Microsoft announced today that it is streamlining it's smartphone business by laying off 1,850 employees, including 1,350 in Finland where much of Microsoft's mobile design and development staff is located. In announcing the restructuring Microsoft CEO Satya Nadella said “We are focusing our phone efforts where we have differentiation — with enterprises that value security, manageability and our Continuum capability, and consumers who value the same" and that “We will continue to innovate across devices and on our cloud services across all mobile platforms.”
I interpret Nadella's reference to innovation across "all mobile platforms" to means that Microsoft will accelerate its development of apps for Android and iOS that tie into Microsoft services like Office, Outlook and the Microsoft Cloud. But I suspect that we won't see the release of any new Windows Lumia devices. For current users of Windows Phone and Windows 10 smartphones I expect Microsoft to provide service and support for at least a coupe more years.

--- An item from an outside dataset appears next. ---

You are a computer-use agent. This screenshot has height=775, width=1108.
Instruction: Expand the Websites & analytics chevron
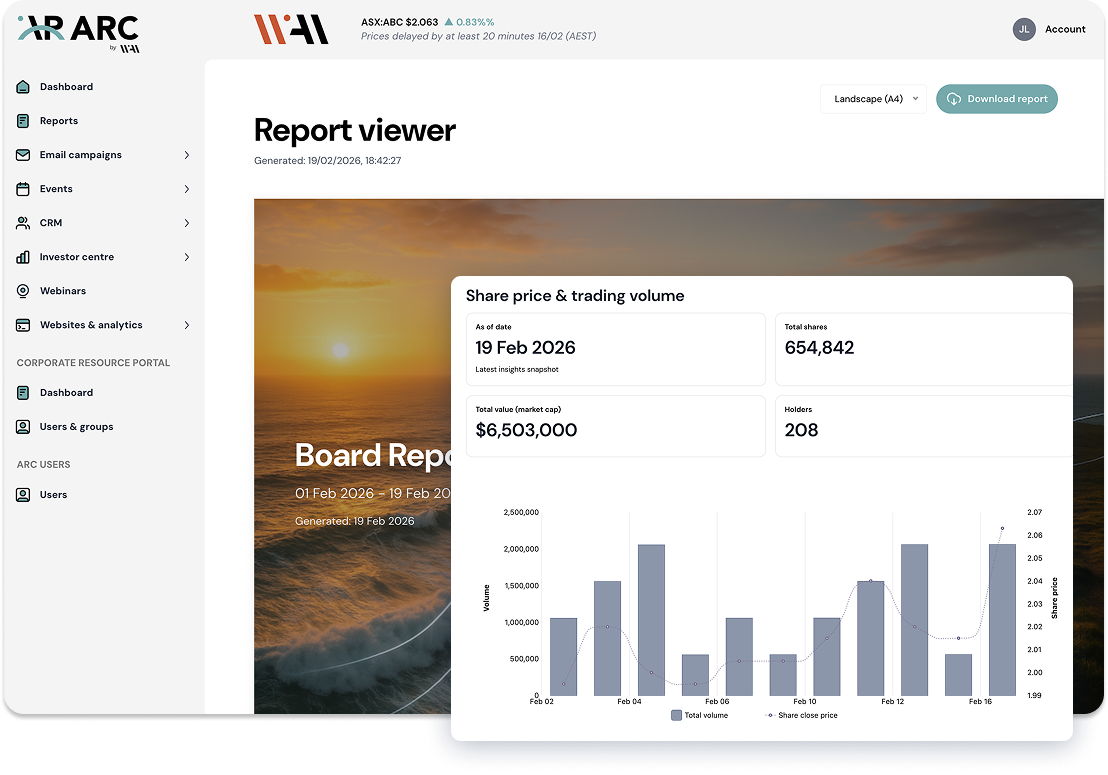pyautogui.click(x=187, y=325)
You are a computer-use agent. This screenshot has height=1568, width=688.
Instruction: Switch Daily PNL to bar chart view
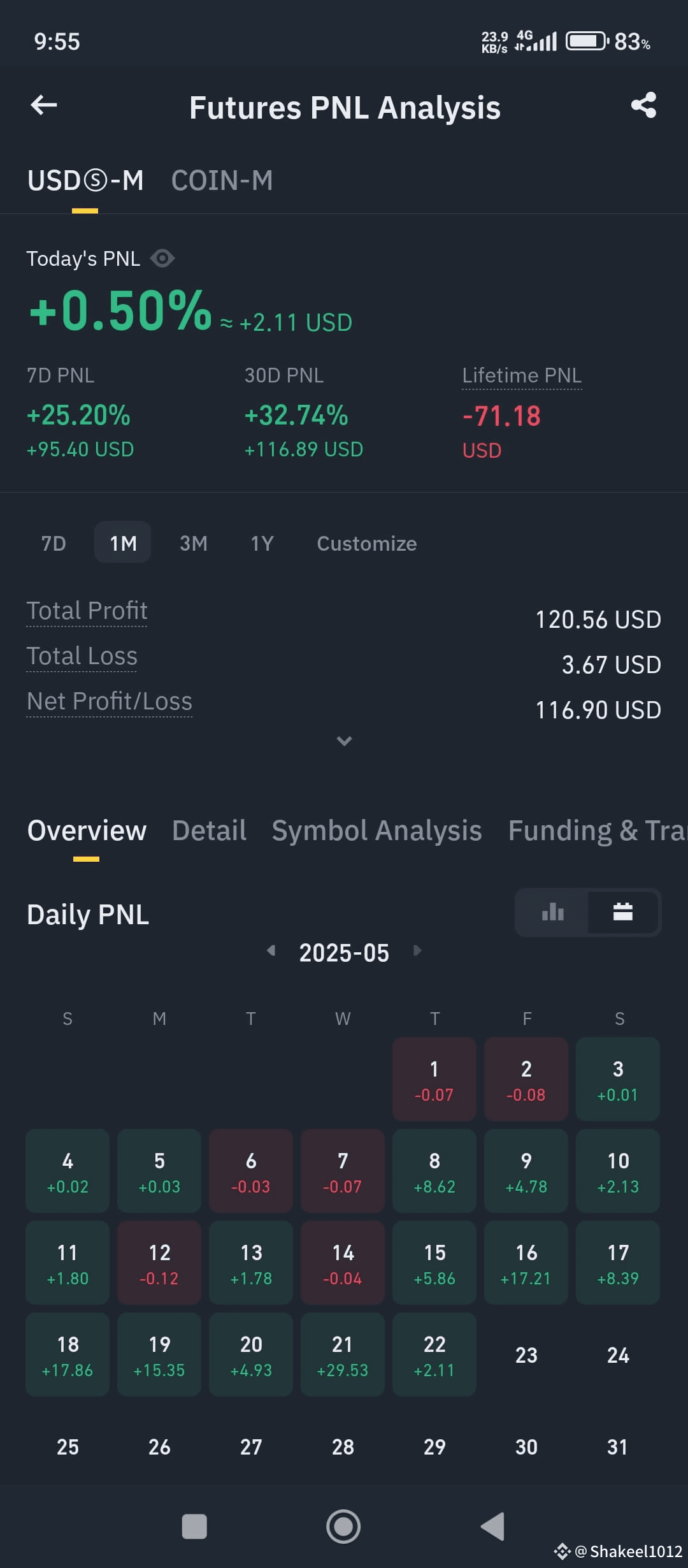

Today's restructuring is the latest in a long string Microsoft failures in the mobile area. In the early years Microsoft achieved modest success with its Windows Mobile smartphones. But the launch of the iPhone killed that business and Microsoft abandoned Windows Mobile. Microsoft's answer to the iPhone (and Android) was Windows Phone which launched in late 2010, over 3 years after the iPhone and 2 years after Android launched. Microsoft poured billions of dollars into Windows Phone but it never really caught on. They even purchased Nokia, their largest hardware partner, in 2014 for $7.17 billion when Nokia was on the verge of financial collapse. Windows Phone actually sold best shortly after it launched, attaining a peak market share of 3.6% in the third quarter of 2013. It's been mostly downhill ever since with Microsoft's smartphone market share falling to just 0.7% last quarter.
It will be interesting to see what Microsoft does next in the mobile arena, but it looks the Lumia era is over.